__PROBLEM__: Give again the line that contains "502). click(731, 322)", plus every line after it to the end of the records, unchanged.

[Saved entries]
BEGIN

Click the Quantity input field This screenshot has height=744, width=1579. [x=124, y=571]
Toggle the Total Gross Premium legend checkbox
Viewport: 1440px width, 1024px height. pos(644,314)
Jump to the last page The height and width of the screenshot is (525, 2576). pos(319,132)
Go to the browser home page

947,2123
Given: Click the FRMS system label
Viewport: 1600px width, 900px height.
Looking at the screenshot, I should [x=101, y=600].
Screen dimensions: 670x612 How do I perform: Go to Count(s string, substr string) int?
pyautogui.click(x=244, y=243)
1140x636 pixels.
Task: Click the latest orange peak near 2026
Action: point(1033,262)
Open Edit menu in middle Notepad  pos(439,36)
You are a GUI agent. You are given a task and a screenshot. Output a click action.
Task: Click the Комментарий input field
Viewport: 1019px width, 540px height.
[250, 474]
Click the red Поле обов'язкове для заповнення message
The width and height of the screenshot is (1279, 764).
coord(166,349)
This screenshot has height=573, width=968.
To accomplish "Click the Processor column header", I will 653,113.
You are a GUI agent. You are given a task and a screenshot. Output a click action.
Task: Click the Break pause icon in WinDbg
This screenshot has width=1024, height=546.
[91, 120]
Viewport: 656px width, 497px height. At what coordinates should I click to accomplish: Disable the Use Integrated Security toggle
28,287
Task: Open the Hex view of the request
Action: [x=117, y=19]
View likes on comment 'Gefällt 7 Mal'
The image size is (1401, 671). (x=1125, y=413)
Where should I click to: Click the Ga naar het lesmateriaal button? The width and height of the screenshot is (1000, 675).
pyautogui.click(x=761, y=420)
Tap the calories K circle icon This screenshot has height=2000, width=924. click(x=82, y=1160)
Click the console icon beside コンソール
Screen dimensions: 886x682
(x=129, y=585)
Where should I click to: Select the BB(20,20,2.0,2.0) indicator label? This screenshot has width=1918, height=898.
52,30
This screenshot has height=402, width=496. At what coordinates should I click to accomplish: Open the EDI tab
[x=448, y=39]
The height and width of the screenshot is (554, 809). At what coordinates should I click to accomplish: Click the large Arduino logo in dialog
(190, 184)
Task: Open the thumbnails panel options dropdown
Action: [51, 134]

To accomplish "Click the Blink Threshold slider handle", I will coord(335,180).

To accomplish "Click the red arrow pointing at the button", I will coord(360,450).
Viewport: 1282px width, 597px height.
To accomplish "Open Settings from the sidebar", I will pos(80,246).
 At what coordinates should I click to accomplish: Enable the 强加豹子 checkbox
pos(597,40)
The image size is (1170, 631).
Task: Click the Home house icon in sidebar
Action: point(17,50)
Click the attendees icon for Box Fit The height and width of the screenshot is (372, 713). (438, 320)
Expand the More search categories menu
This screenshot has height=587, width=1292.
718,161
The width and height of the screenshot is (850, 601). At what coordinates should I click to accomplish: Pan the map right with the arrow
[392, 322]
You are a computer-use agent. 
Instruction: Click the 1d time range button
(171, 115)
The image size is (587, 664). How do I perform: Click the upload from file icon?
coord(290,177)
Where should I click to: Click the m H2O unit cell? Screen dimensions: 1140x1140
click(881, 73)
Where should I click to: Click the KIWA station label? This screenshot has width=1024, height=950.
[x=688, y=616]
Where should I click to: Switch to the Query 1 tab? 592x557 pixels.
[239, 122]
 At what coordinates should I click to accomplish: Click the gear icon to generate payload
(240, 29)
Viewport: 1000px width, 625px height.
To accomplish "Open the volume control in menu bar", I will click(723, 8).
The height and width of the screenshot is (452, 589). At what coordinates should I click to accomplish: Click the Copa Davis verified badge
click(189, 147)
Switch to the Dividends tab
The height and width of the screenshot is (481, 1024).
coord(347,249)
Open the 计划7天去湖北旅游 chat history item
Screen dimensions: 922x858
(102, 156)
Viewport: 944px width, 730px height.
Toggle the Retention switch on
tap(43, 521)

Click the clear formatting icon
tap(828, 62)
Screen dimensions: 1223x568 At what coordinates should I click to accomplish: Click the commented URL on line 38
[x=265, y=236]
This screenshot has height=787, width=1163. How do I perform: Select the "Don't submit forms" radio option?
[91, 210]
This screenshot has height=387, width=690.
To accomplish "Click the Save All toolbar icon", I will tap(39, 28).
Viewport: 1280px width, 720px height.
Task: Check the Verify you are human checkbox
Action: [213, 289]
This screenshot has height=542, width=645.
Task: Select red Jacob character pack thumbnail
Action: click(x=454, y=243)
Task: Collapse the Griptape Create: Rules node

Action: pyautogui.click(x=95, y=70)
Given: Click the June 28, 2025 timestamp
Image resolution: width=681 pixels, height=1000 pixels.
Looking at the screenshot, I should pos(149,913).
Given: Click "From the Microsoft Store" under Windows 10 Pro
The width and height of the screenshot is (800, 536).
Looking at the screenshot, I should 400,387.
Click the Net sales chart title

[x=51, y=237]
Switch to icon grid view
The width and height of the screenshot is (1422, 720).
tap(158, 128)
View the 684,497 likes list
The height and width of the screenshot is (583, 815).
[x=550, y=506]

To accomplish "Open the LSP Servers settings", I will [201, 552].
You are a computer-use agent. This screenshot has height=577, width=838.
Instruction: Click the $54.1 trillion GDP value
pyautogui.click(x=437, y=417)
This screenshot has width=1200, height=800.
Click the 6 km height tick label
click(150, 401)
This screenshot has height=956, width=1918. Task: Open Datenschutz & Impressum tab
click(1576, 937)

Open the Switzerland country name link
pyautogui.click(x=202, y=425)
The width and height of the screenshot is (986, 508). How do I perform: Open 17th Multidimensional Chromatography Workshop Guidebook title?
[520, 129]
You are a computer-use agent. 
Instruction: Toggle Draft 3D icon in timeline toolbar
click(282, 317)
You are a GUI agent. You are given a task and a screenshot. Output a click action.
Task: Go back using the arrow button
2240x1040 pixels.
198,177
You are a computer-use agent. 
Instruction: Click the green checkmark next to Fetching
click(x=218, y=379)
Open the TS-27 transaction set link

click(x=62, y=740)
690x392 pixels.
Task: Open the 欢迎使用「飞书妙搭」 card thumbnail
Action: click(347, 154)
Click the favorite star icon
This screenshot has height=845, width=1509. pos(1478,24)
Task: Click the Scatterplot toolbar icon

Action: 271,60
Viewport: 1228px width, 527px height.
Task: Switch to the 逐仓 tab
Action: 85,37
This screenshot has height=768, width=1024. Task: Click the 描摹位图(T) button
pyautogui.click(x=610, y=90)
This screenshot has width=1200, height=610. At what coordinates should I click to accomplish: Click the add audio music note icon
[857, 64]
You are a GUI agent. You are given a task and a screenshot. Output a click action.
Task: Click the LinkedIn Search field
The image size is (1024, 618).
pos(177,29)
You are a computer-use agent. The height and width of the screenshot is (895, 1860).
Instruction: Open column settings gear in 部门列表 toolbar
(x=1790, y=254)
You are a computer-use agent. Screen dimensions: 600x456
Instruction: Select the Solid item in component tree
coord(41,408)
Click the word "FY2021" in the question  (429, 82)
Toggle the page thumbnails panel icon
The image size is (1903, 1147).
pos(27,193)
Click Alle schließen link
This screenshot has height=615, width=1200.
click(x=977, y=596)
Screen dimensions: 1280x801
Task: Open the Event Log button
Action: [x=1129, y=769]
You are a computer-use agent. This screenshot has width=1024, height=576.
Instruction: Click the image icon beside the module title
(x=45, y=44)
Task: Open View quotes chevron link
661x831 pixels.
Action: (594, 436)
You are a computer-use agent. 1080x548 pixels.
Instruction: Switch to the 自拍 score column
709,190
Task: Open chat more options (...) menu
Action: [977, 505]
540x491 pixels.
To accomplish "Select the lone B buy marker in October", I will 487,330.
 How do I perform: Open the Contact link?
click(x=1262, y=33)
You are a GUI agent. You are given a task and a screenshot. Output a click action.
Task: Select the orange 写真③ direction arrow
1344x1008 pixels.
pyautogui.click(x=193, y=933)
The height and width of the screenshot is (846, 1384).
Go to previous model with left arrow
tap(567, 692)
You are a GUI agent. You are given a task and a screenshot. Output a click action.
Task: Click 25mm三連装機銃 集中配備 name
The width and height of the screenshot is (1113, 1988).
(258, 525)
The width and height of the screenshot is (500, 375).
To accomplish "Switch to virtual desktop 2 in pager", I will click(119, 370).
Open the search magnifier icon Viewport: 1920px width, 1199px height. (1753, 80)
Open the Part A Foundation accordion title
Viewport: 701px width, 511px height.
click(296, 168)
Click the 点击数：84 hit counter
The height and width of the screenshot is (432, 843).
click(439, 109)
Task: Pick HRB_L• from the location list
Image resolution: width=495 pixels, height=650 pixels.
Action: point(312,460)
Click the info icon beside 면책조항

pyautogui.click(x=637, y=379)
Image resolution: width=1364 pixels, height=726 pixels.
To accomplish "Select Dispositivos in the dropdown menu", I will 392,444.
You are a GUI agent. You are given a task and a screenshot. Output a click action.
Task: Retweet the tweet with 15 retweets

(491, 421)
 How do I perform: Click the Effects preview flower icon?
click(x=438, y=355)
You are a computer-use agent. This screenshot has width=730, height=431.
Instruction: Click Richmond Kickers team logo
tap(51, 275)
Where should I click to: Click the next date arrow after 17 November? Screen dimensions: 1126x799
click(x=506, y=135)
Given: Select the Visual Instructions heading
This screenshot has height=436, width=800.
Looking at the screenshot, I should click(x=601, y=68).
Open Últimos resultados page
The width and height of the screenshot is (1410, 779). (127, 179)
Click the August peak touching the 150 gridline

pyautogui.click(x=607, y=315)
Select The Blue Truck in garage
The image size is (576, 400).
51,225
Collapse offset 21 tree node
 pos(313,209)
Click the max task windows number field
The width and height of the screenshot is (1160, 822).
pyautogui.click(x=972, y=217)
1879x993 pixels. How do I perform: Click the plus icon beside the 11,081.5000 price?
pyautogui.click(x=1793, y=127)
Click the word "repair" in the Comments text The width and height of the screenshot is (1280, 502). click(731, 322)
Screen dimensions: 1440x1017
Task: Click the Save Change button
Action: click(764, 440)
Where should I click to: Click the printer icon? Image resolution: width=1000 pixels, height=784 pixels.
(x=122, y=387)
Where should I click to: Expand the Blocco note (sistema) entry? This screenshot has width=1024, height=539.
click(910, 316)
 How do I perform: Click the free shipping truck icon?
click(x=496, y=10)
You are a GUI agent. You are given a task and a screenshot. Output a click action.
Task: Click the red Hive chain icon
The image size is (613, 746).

END

__ANSWER SECTION__:
Click the word "repair" in the Comments text The width and height of the screenshot is (1280, 502). click(731, 322)
Screen dimensions: 1440x1017
Task: Click the Save Change button
Action: click(764, 440)
Where should I click to: Click the printer icon? Image resolution: width=1000 pixels, height=784 pixels.
(x=122, y=387)
Where should I click to: Expand the Blocco note (sistema) entry? This screenshot has width=1024, height=539.
click(910, 316)
 How do I perform: Click the free shipping truck icon?
click(x=496, y=10)
You are a GUI agent. You are given a task and a screenshot. Output a click action.
Task: Click the red Hive chain icon
The image size is (613, 746).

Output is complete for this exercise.